THE TASK: Print each of the following records verbatim, one line at a time, with no changes.

DATA SECTION:
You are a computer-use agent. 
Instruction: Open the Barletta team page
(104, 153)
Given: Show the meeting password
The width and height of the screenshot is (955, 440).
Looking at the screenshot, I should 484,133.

WORKED ANSWER:
You are a computer-use agent. 
Instruction: Open the Barletta team page
(104, 153)
Given: Show the meeting password
The width and height of the screenshot is (955, 440).
Looking at the screenshot, I should 484,133.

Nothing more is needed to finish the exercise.